# start of EXTRACTED DATA

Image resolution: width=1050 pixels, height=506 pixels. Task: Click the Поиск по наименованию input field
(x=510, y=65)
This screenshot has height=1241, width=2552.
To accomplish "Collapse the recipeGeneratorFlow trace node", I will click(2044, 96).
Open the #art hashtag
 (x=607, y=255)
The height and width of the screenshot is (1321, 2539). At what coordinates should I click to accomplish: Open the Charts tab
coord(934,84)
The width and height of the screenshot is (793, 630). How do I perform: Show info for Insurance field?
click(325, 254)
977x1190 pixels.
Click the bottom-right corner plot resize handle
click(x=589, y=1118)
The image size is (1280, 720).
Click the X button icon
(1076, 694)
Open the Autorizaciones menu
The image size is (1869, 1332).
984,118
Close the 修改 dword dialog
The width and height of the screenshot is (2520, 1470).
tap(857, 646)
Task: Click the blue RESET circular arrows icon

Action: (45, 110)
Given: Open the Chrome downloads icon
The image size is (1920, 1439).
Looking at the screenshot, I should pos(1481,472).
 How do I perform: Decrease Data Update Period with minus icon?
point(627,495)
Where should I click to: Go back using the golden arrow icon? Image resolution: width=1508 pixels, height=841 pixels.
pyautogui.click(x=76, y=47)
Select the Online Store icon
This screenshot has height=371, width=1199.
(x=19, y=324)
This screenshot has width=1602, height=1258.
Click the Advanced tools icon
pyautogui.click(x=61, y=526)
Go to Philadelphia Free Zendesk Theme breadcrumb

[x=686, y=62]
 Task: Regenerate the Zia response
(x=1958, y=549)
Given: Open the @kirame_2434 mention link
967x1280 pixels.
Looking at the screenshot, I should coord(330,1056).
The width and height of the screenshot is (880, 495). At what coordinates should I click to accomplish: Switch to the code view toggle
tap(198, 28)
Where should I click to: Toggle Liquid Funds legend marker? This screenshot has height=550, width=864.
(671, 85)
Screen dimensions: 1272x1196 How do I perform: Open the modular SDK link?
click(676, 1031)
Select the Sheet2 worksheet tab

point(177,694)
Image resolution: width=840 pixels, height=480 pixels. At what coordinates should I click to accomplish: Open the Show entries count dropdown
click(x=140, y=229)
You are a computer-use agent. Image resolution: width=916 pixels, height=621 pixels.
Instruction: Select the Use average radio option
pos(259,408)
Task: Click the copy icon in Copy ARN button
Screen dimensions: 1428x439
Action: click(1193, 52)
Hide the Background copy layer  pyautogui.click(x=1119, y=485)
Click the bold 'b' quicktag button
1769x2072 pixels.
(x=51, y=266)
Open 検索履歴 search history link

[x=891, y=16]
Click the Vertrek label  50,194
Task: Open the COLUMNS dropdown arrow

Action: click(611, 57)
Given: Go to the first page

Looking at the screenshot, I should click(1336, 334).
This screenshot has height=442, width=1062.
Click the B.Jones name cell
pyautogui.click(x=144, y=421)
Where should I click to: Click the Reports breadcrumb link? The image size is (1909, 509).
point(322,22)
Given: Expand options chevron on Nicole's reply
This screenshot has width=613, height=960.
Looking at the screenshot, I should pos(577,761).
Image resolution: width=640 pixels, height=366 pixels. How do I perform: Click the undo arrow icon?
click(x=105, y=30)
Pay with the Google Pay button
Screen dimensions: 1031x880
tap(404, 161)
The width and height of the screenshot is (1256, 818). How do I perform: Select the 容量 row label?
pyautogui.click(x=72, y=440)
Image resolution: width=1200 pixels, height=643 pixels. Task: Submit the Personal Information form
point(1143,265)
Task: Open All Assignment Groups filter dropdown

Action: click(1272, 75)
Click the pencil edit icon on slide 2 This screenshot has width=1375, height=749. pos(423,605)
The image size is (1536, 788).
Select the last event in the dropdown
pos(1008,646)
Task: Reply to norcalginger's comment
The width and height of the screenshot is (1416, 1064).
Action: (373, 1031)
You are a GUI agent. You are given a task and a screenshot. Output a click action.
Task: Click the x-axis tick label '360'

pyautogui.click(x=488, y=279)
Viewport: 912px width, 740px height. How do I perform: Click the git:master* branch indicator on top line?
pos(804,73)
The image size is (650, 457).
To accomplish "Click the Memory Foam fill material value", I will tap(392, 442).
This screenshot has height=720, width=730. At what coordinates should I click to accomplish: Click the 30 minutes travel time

# end of EXTRACTED DATA

◆ AIM OF THE EXERCISE ◆
Output the stretch from the start of the rows through the line containing "click(325, 254)" as a Markdown table with the columns Number and Content, one line per table row, omitting any blank lines.

◆ THE OUTPUT ◆
| Number | Content |
|---|---|
| 1 | Image resolution: width=1050 pixels, height=506 pixels. Task: Click the Поиск по наименованию input field |
| 2 | (x=510, y=65) |
| 3 | This screenshot has height=1241, width=2552. |
| 4 | To accomplish "Collapse the recipeGeneratorFlow trace node", I will click(2044, 96). |
| 5 | Open the #art hashtag |
| 6 |  (x=607, y=255) |
| 7 | The height and width of the screenshot is (1321, 2539). At what coordinates should I click to accomplish: Open the Charts tab |
| 8 | coord(934,84) |
| 9 | The width and height of the screenshot is (793, 630). How do I perform: Show info for Insurance field? |
| 10 | click(325, 254) |